Why Don’t More Therapies Get Adopted?
A recent paper by Antonio Hardan sheds light on this.
He’s the researcher who showed that the OTC antioxidant NAC benefits
many with autism, and later explored the hormone vasopressin.
This time, he tackled the placebo effect—a real
barrier in autism research.
🔗 Placebo Effect in Clinical Trials in Autism: Experience from a
Pregnenolone Treatment Study
What They Did:
- A two-week
placebo lead-in before the main trial.
- The
drug tested was pregnenolone, a neurosteroid.
- They
used parent-reported ABC-I scores to measure irritability.
What They Found:
- A 30%
reduction in irritability—just from placebo.
- Also
improvements in lethargy, hyperactivity, and repetitive speech.
- The placebo
effect was strongest in the first two weeks, then plateaued.
- Clinician-rated
scores (CGI) did not show this placebo response.
The Takeaway:
Parent expectations strongly shape trial results—at least in
the early stages.
A placebo lead-in is a clever way to measure and filter out this noise.
Early Adopters, Take Note
It pays to be ahead of the curve.
Some Pitt Hopkins parents are already trying nicardipine
at home based on this case study. Good luck to them—I hope they find the
right specialists and support.
Let’s not forget: the big autism trials of recent years—Bumetanide,
Memantine, Balovaptan, Oxytocin, Arbaclofen—all officially “failed.”
But the drugs didn’t fail—the trial designs
did.
Each of these drugs helped some individuals. The problem?
The trials weren’t structured to identify responder subgroups. We wasted
time, money, and hope by not tailoring inclusion criteria more carefully.

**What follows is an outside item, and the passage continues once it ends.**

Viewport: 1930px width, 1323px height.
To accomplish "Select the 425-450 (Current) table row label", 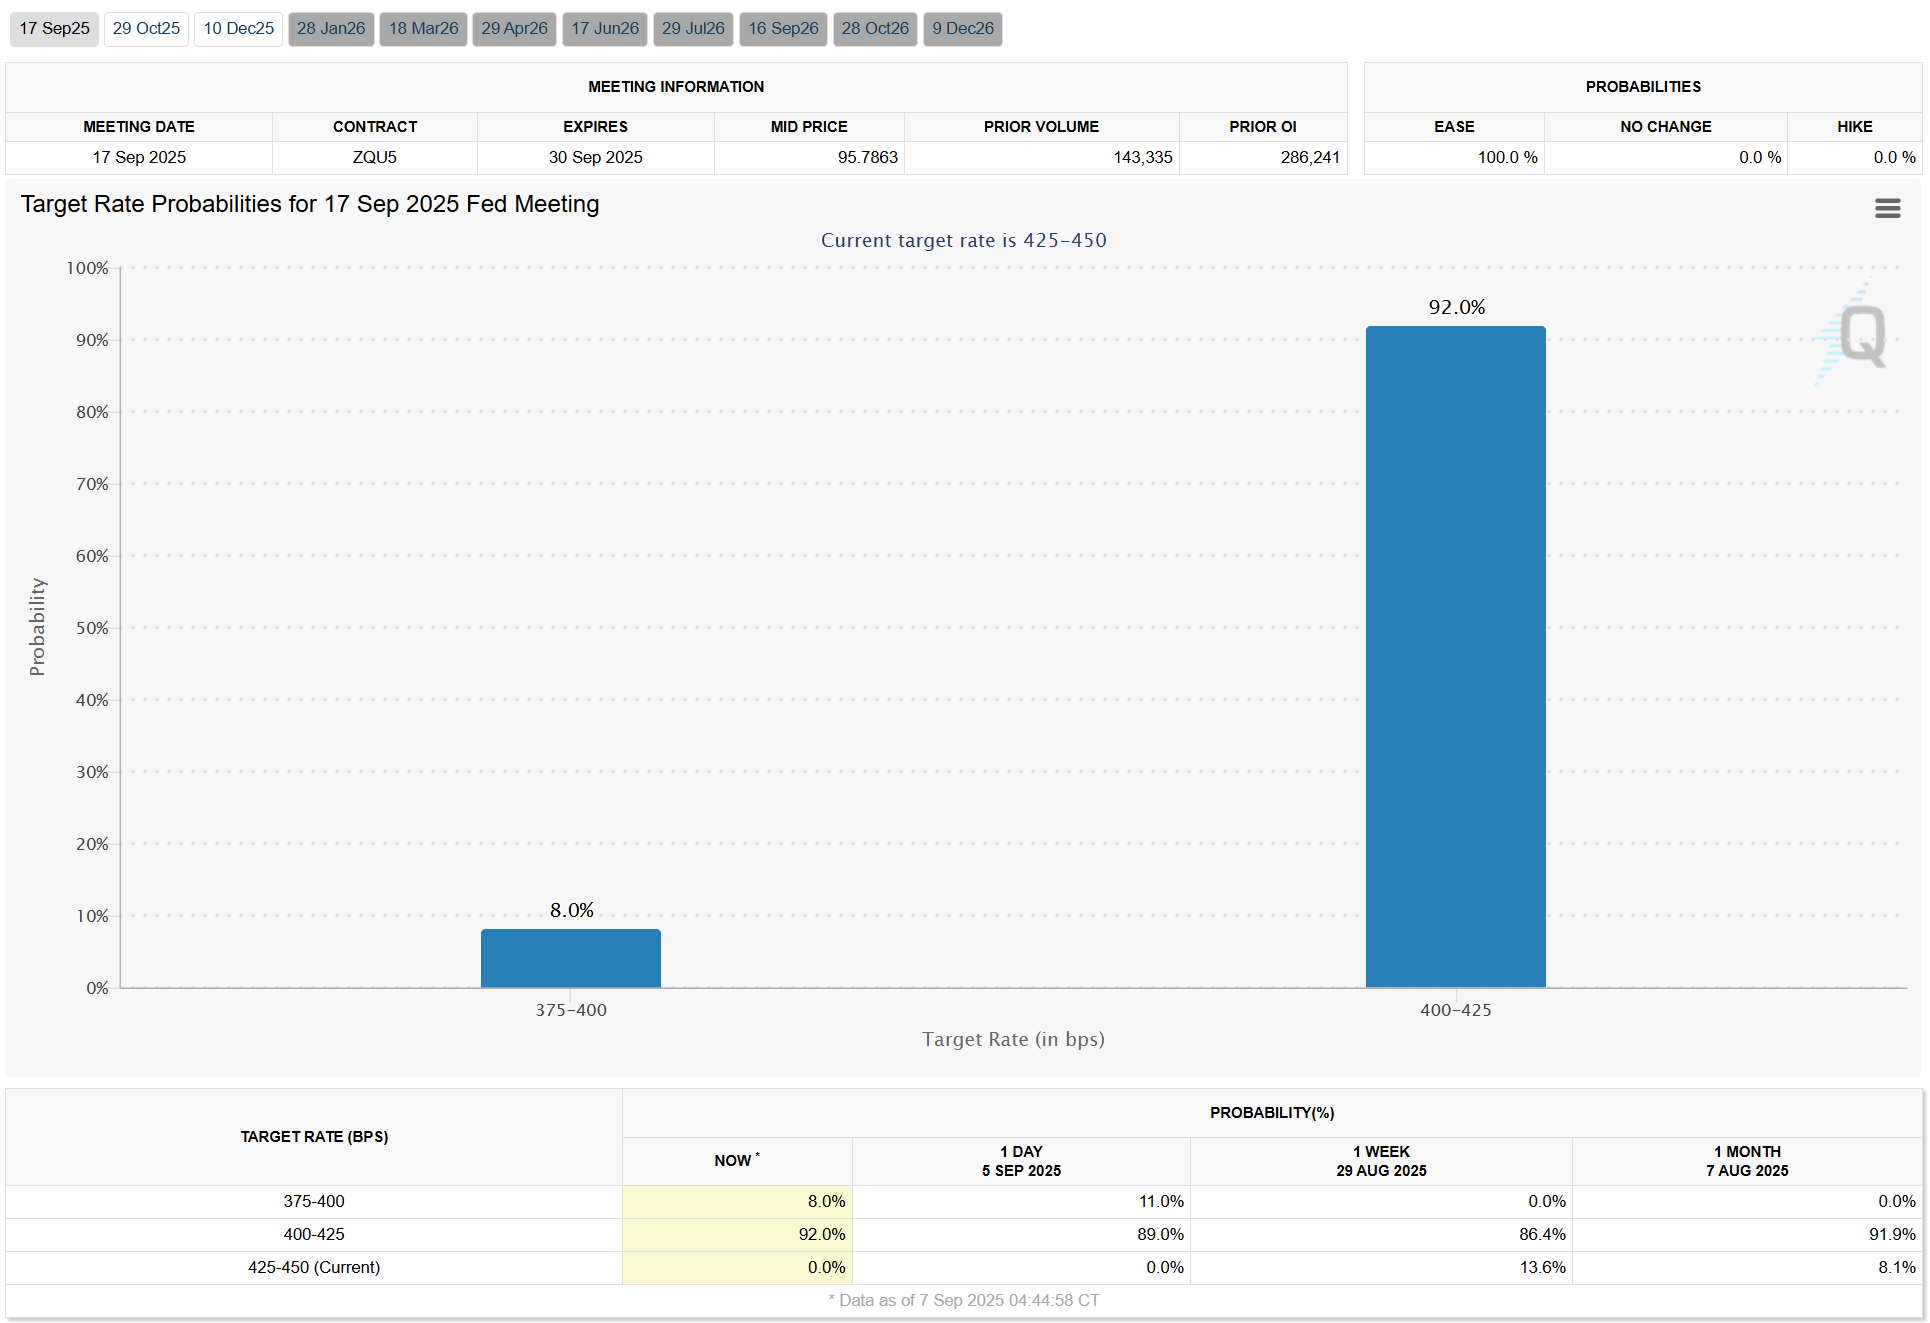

Consider Trofinetide, the first FDA-approved drug for
Rett syndrome (2023). It helps only 20% of patients, but was
still approved.
I’d argue that Bumetanide has an even higher response
rate in severe autism, particularly with intellectual disability—and
that the best outcome measure is IQ, not a generalized autism scale.

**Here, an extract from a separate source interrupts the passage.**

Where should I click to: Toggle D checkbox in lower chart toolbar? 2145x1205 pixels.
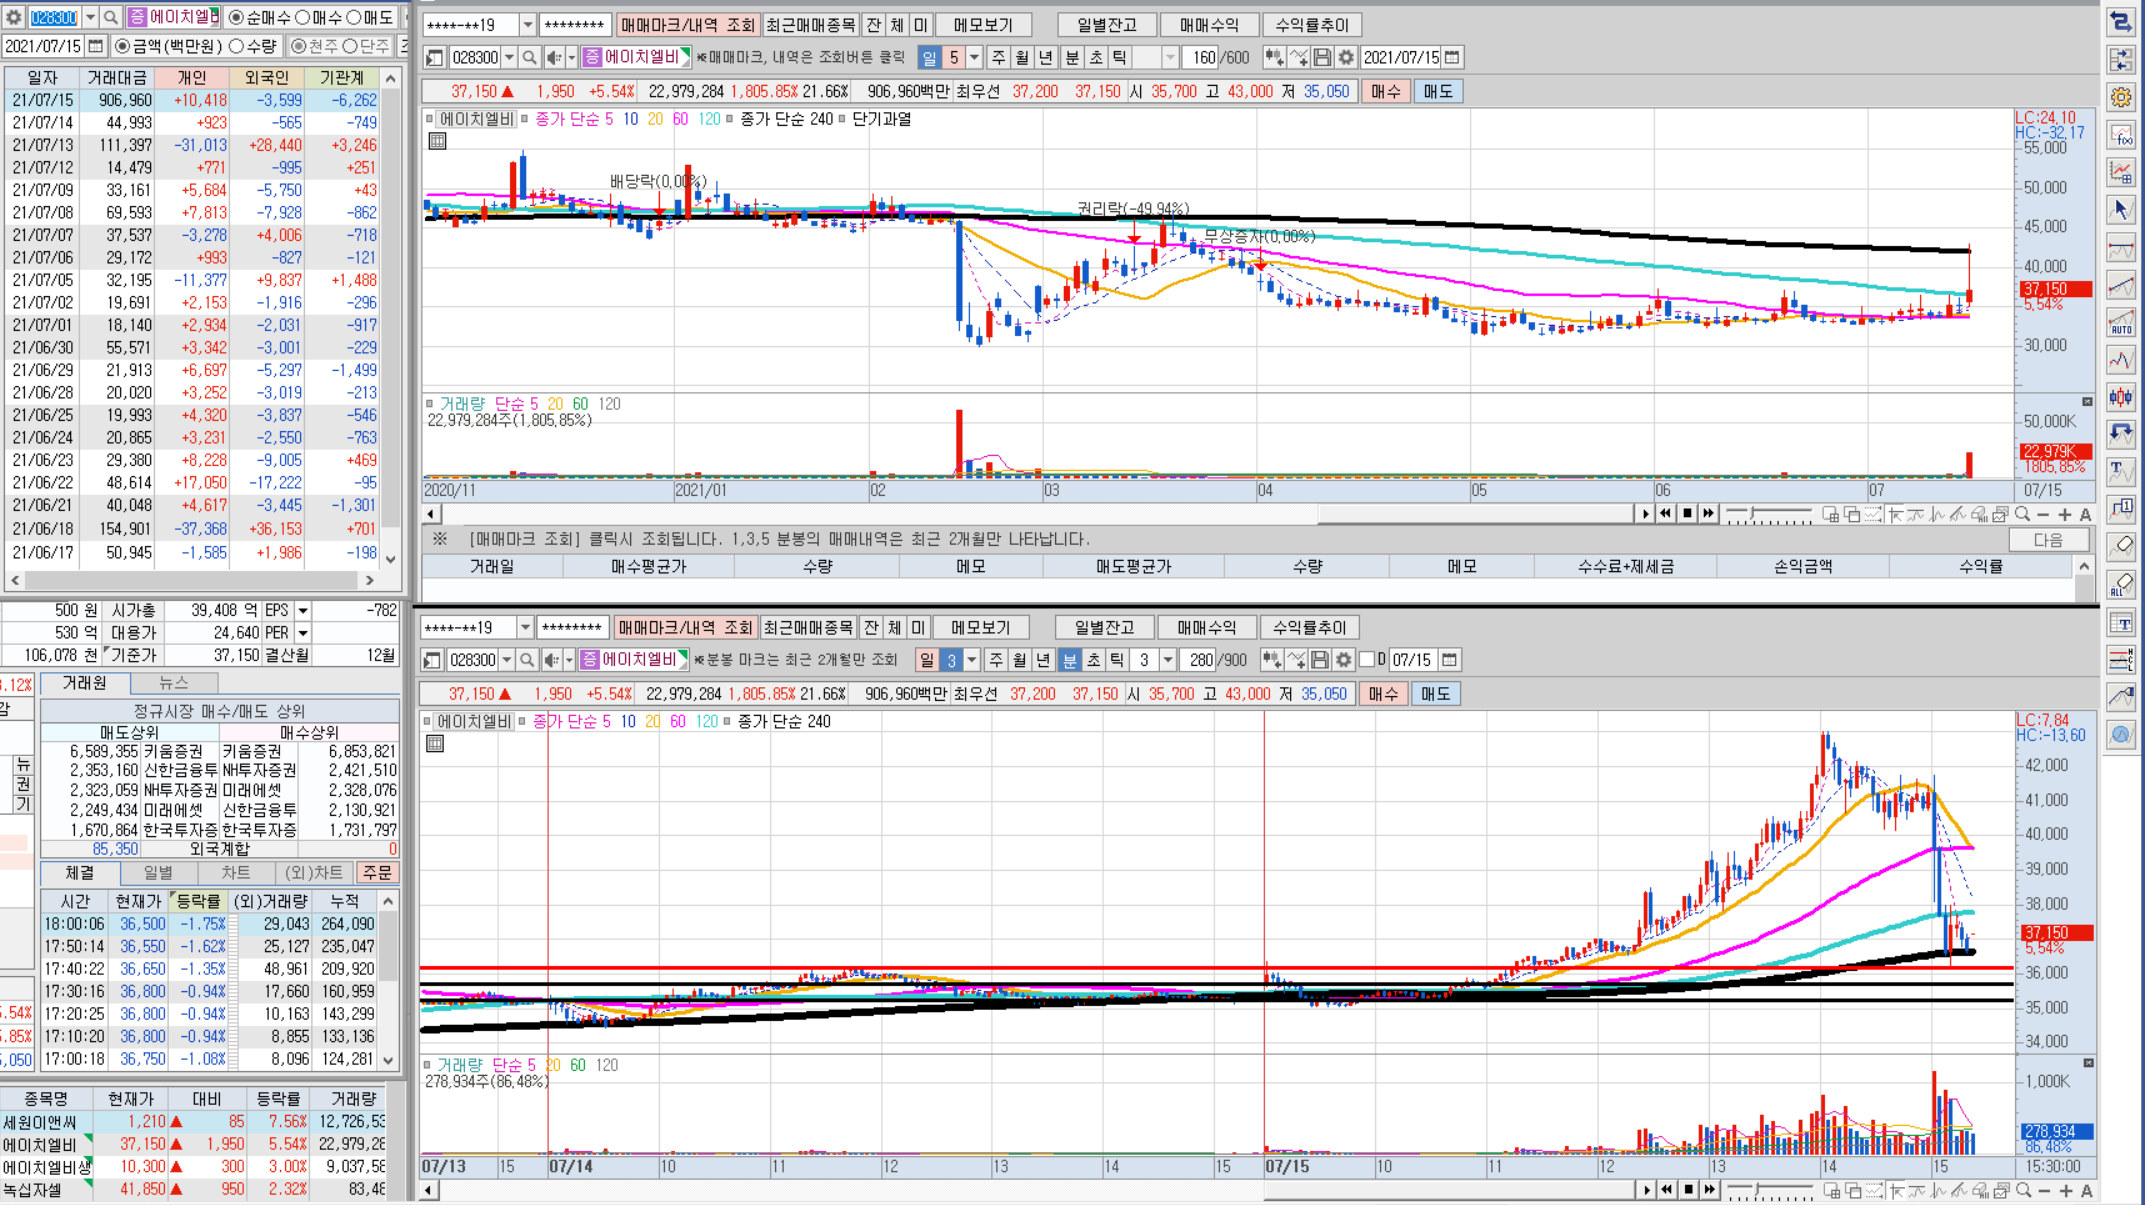coord(1367,660)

My Own Example: No Placebo Here
How do I know I wasn’t misled by the parental placebo
effect?
Simple. No one knew I was trialing treatments—not
even the teachers or therapists. That meant their feedback was objective and
uninfluenced by my hopes.
My son Monty went from being unable to do basic
subtraction at age 9, to later passing his externally graded IGCSE high
school math exam.
Not bad for a therapy that mainstream medicine still
ignores.
Final Thoughts
- Drug
repurposing is safe, smart, and often effective.
- The
placebo effect is real—but it’s measurable and manageable.
- If
we want progress in autism treatment, we need smarter trial designs, not
just more of them.
- Being
ahead of the curve isn’t risky—it’s essential.
💡 Stay informed, stay
curious, and don’t wait for permission.
Thanks for the guest post, ChatGPT !!
One point to add to the risk assessment: by my estimation, each year in the US, around 200 to 300 people die from drowning, seizures, accidents, and suicides related to autism. In living memory, only one person has died as a result of visiting an autism doctor in the US and that death was entirely preventable.
Vorinostat, a potent HDAC inhibitor trialed in several autism models, was mentioned in the above post. Interestingly, there is a recent comment from a reader who finds it resolves 80% of his autism but only for about 2 hours. The half-life of this drug is about 2 hours. There are discussions on Reddit by people using it for autism, anxiety, PTSD etc. It is about 1,000 times more potent than HDAC inhibitors people typically might try at home. Perhaps there should be trials of micro-dosing Vorinostat? I think daily use of high-dose Vorinostat may not work well, due to side effects. Human trials will soon inform us better. It is often older people who struggle with drug side effects, not children.
Vorinostat may not only correct Differentially Expressed Genes (DEGs) but also:
- Increase synaptic plasticity
- Improve synaptic morphology (the shape and function of neuronal connections)
- Improve memory and cognition
The main research interest is in single gene autisms, where one specific gene is under-expressed (eg Pitt Hopkins, Rett, Fragile-X etc) but the general ideas are equally applicable to broader autism.